Miguel Logroño, periodista todoterreno y crítico de arte
En el viejo edificio del diario Madrid, en aquel "escorialito de General Pardiñas" que empezaba a despertar después de muchos años de letargo (para acabar definitivamente callado en l971), conocí a Miguel Logroño hace más o menos cuarenta años. Más bien más que menos. Él venía de La Gaceta Ilustrada y era un aragonés grande y serio, de pocas palabras, muchas lecturas, timidez enfermiza y aparente adustez que encubría una sensibilidad exquisita. Compartíamos, en aquella entrañable, caótica y casi decimonónica redacción, inimaginable para los periodistas de ahora mismo, compartíamos, repito, varias cosas: un pequeño despacho, un gran ventanal y la pertenencia a algo que los jefes llamaban task force y de lo que desconocíamos hasta el significado (... enseguida comprendimos que se trataba de los reporteros todoterreno de siempre).

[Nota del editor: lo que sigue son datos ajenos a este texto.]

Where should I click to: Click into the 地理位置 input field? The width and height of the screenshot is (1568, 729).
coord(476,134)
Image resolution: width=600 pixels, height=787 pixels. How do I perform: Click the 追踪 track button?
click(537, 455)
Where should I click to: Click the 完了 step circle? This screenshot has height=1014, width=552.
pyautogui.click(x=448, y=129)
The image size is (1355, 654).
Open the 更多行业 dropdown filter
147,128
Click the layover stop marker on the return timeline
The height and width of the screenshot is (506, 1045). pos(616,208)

Y así, a golpe de bromas sobre aquellas fuerzas de choque a las que tan remiso se mostraba, y al hilo de las conversaciones sobre Cortázar o Carpentier, o el Bomarzo que adoraba, fue apareciendo un personaje que nada tenía que ver con la primera impresión: un observador al que nada se le escapaba, ferozmente lúcido y con un sentido del humor tan agudo como implacable. Sobre todo consigo mismo.

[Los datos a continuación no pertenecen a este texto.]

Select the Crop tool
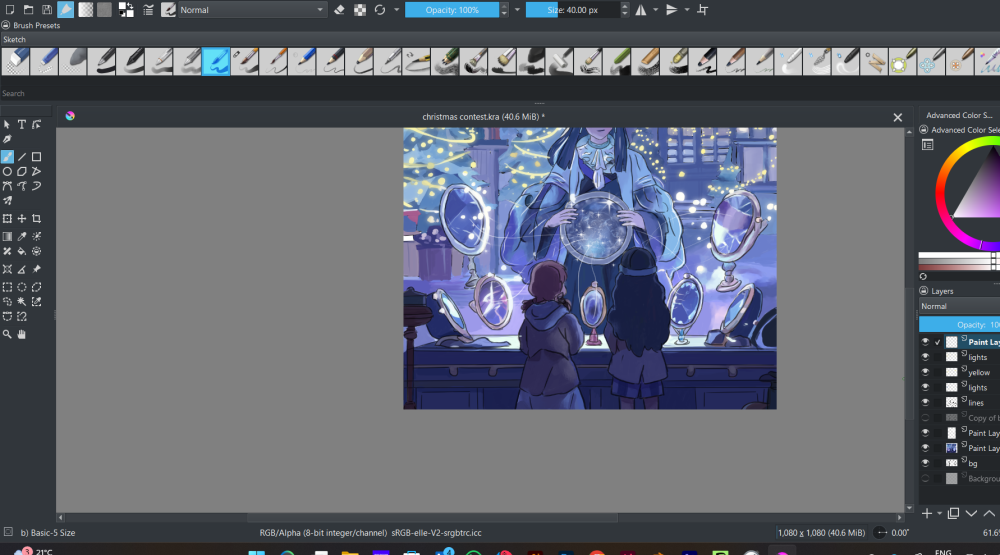 [x=37, y=218]
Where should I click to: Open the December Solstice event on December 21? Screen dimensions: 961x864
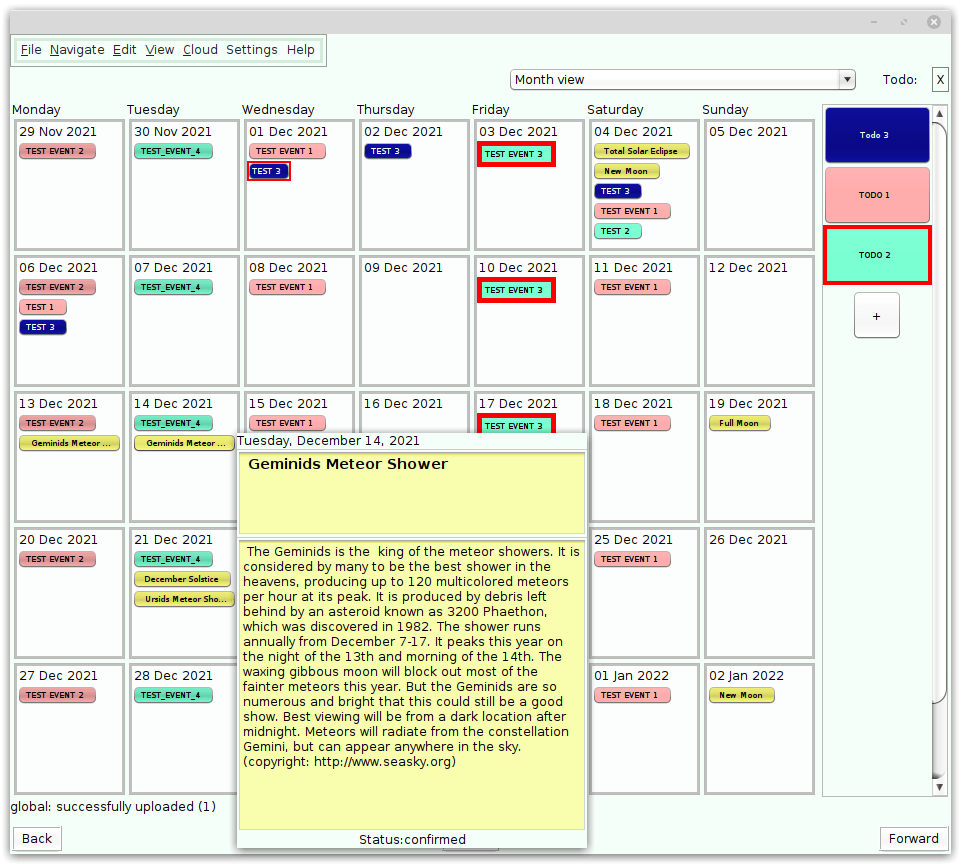point(182,578)
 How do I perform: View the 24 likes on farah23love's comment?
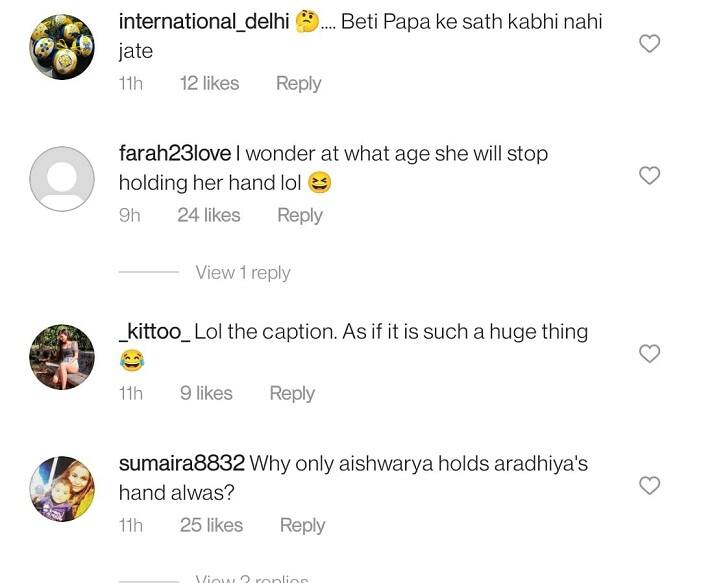point(208,215)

Poco a poco, con esos hilos y el juego del futbolín en un bar cercano, fuimos enhebrando una amistad verdadera que incluyó, por ejemplo, una serie de grandes entrevistas que firmábamos al alimón, y muchos cafés y muchas bromas, pero también algunos disgustos. Porque aquella redacción joven y entusiasta del Madrid, dispuesta a luchar por las libertades sin mirar los costes personales (primer cierre de cuatro meses en el 68; segundo y definitivo en el 71), lindando siempre con una situación de riesgo, no estaba diseñada para una personalidad pausada y reflexiva como la suya. Pero la lealtad de Miguel y su integridad moral le hacían reírse de sus miedos y sobreponerse a ellos a golpe de ironía. Como sólo lo consiguen los verdaderos valientes.

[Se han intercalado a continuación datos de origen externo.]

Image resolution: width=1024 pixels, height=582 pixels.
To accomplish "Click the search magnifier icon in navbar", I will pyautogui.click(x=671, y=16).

Hasta que llegó el cerrojazo y salimos todos centrifugados hacia distintos destinos, con peor o mejor suerte. Miguel entró a trabajar en Blanco y Negro y allí permaneció hasta que la salida de Diario 16, en el 76, volvió a reunirnos. Entonces inició su etapa de crítico de arte que tantas satisfacciones le proporcionó, y de la que tantos artistas, galeristas e integrantes del mundo del arte pueden dar cumplida cuenta. Creó el Salón de los 16 y durante años, a él se dedicó en cuerpo y alma. Toda una generación de artistas que entonces se iniciaba, y que hoy conocen el éxito internacional, pueden dar fe de su generosidad, de su intuición y de su profundo conocimiento del arte. Fue una etapa feliz, la más plena de su vida profesional. Hasta que terminó. Luego, paulatinamente, se fue alejando de los focos. Colaboró activamente en la creación de la Biblioteca del Reina Sofía, pero, poco a poco, acabó encapsulado en un microcosmos con sus libros, sus cuadros, su música y sus propios textos. Al margen de lo que llamamos realidad. Gracias a José María Lafuente, un empresario sui géneris, amante del arte, y tutor de su legado, su colección se presentó hace un tiempo en el Círculo de Bellas Artes de Madrid. Fue una de sus últimas salidas a la luz pública.
Miguel Logroño (Alcalá de Ebro, Zaragoza) falleció en Madrid el pasado 20 de abril, a los 72 años. Descanse en paz.